GENERIC Structure

General Equation for Non-Equilibrium Reversible-Irreversible Coupling

GENERIC provides a geometric decomposition of dynamics into reversible and irreversible parts.

Decomposition

The dynamics can be written as:

\[\dot{\theta} = F(\theta) = F_{\text{rev}} + F_{\text{irr}}\]

where the Jacobian decomposes as:

\[M = \frac{\partial F}{\partial \theta} = S + A\]

with:

\(S\) = symmetric part (dissipation)
\(A\) = antisymmetric part (circulation/Hamiltonian)

For Constrained Quantum Dynamics

The constrained dynamics have the form:

\[\dot{\theta} = -G(\theta)\theta + \nu(\theta) a(\theta)\]

where:

\(G\) is the Fisher information metric
\(a = \nabla C\) is the constraint gradient
\(\nu\) is the Lagrange multiplier

When Duhamel Integrals Are Needed

One computational insight concerns when the Duhamel integral formula is required.

The Lie Closure Cancellation

When working with a Lie-closed operator basis \(\{F_a\}\) (where \([F_a, F_b] = 2i\sum_c f_{abc} F_c\)), an algebraic cancellation occurs for scalar derivatives in natural parameter space.

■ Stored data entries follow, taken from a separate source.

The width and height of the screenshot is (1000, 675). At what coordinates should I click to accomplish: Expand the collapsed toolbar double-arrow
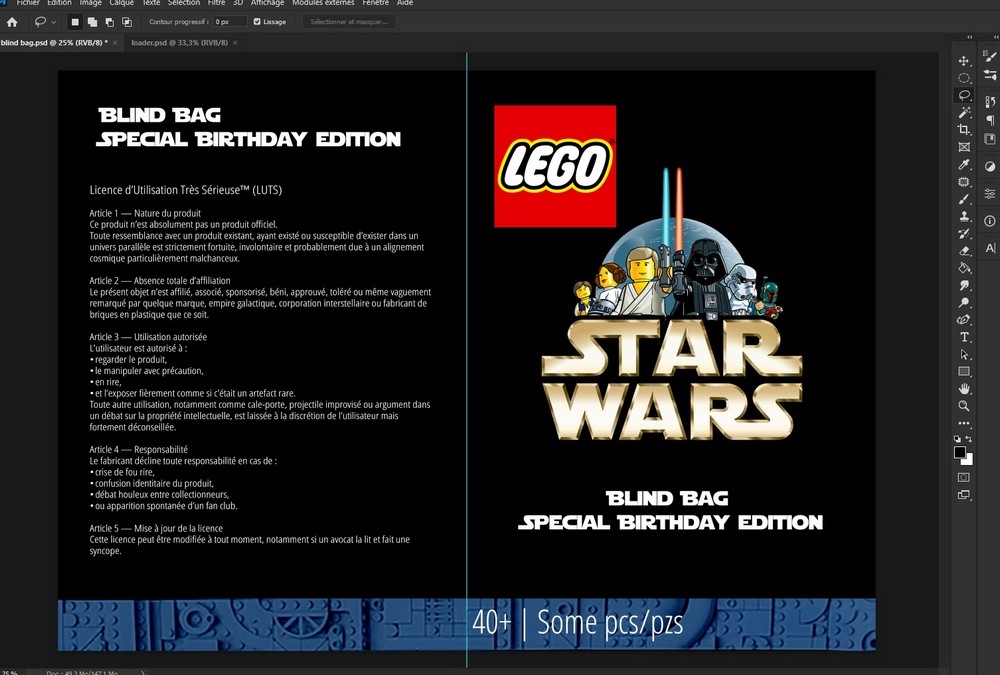coord(969,38)
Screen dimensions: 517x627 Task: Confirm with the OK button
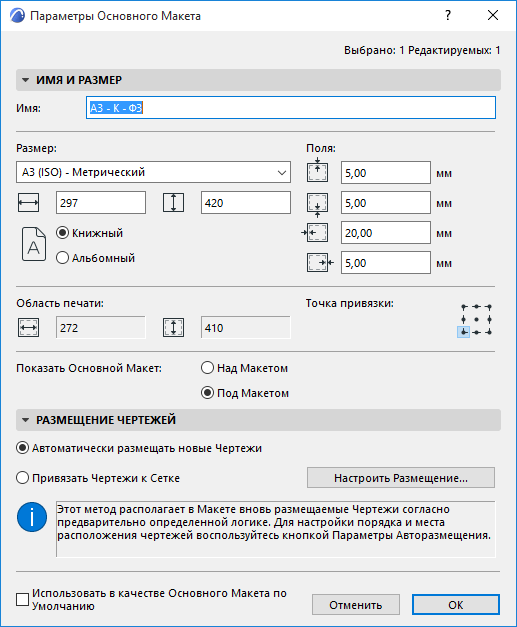pyautogui.click(x=456, y=605)
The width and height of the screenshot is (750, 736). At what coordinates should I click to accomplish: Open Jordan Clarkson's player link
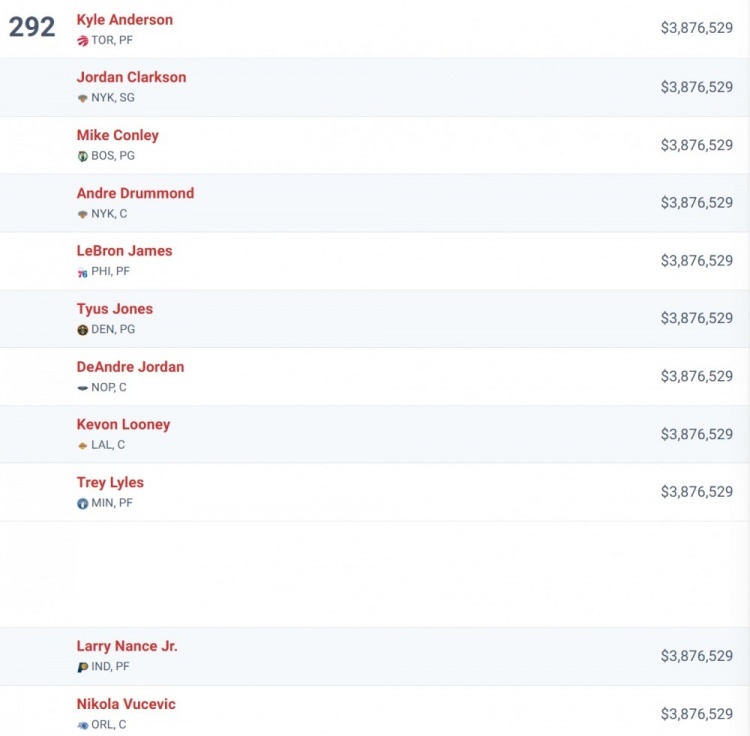pos(132,77)
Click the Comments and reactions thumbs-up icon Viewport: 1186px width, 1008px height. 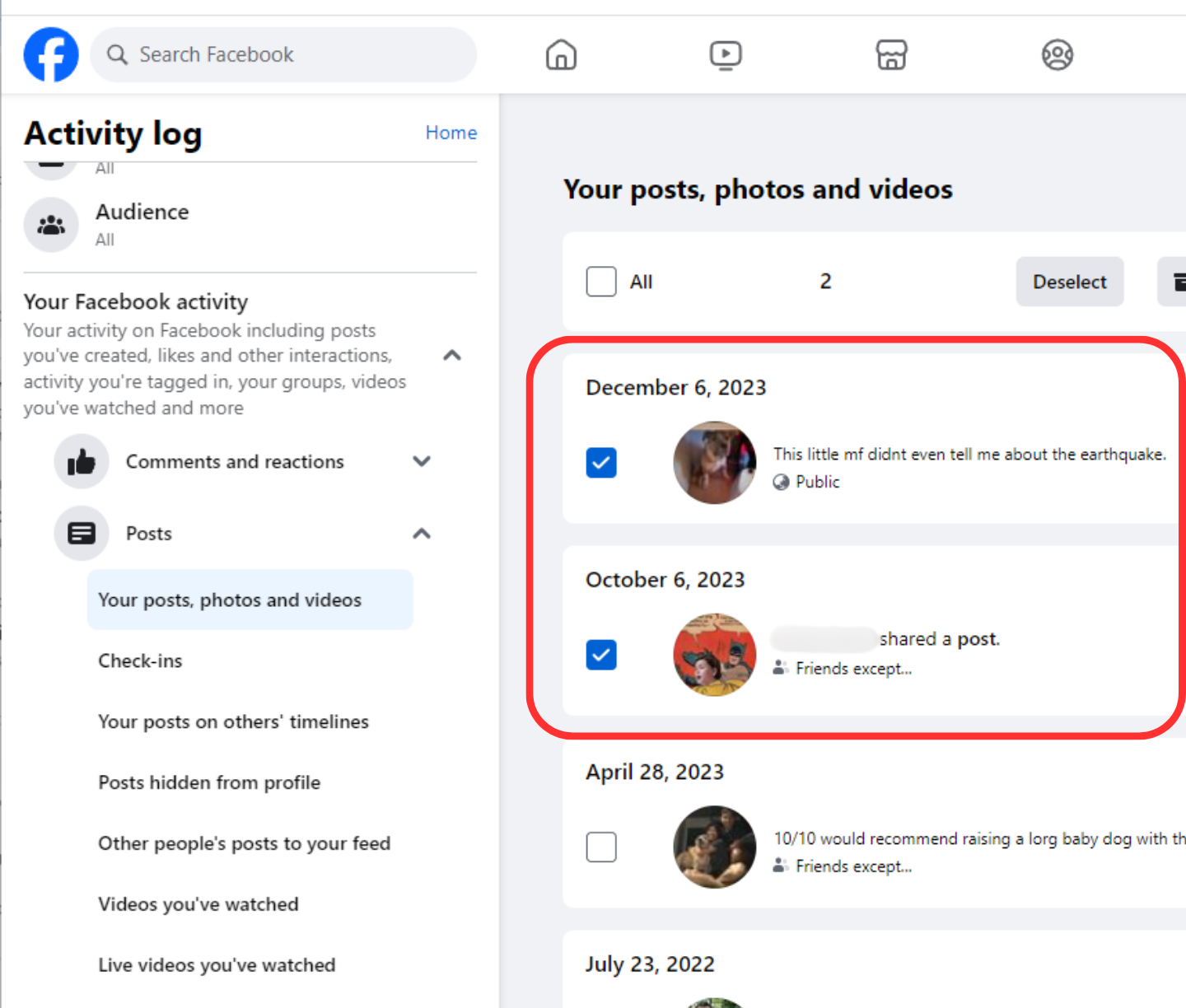(82, 462)
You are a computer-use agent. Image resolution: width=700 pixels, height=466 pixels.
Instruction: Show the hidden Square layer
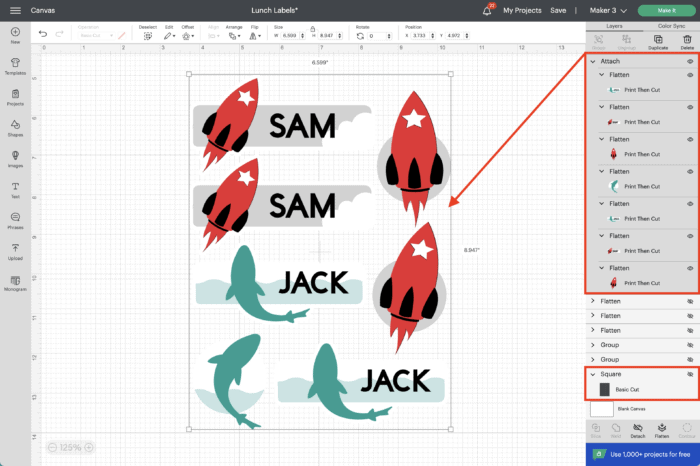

This simplification means the Duhamel integral for differentiating matrix exponentials cancels out when computing gradients of scalar functions like \(\psi(\theta) = \log \text{Tr}[e^{\sum_a \theta_a F_a}]\).

No Duhamel Required

For computations in natural parameter space \(\theta\):

Computing the Jacobian \(M\):

\[M = -G - (\nabla G)[\theta] + \nu \nabla^2 C + a(\nabla\nu)^T\]
- Uses third cumulant \(T_{abc} = \partial^3\psi/\partial\theta_a\partial\theta_b\partial\theta_c\)
- This is a scalar derivative of \(\psi(\theta)\)
- Lie closure ensures cancellation
Entropy gradient \(\partial S/\partial\theta\): - Scalar derivative of von Neumann entropy - Cancellation applies
All flow computations in \(\theta\)-space: - \(\dot{\theta} = F(\theta) = -\Pi_\parallel G\theta\) - GENERIC decomposition \(M = S + A\) - Effective Hamiltonian extraction from \(A\) - Pure algebraic operations

Duhamel Required

For mapping to density matrix space \(\rho\):

Kubo-Mori derivatives \(\partial\rho/\partial\theta\):

\[\frac{\partial\rho}{\partial\theta_a} = \int_0^1 \rho^s (F_a - \langle F_a \rangle I) \rho^{1-s} \, ds\]
- This is a matrix-valued derivative, not a scalar
- No cancellation - full Duhamel integral required
- Implemented in qig.duhamel
Diffusion operator \(\mathcal{D}[\rho]\):

\[\mathcal{D}[\rho] = \sum_a (S \cdot q)_a \frac{\partial\rho}{\partial\theta_a}\]
- Maps parameter space flow to density matrix flow
- Requires Kubo-Mori derivatives
Full dynamics in density matrix form:

\[\dot{\rho} = -i[H_{\text{eff}}, \rho] + \mathcal{D}[\rho]\]
- Master equation representation
- Requires \(\mathcal{D}[\rho]\) which needs Duhamel

Practical Implications

The quantum inaccessible game is played entirely in natural parameter space \(\theta\).

Therefore:

Core game dynamics (NO Duhamel needed):
- Flow computation: \(\dot{\theta} = -\Pi_\parallel G\theta\)
- GENERIC decomposition: \(M = S + A\)
- Effective Hamiltonian extraction: \(\eta\) from \(A\)
- Constraint enforcement
- Endpoint detection
Duhamel only required for:
- Visualizing \(\rho(t)\) (density matrix evolution)
- Computing \(\mathcal{D}[\rho]\) for comparison with master equations
- Connecting to standard quantum optics formulations
- Physical interpretation in density matrix language

Implementation consequence: Structure constant computation, GENERIC decomposition, and Hamiltonian extraction work purely in parameter space and benefit from the Lie closure simplification. Only diffusion operator construction requires the more expensive Duhamel integral computation from qig.duhamel.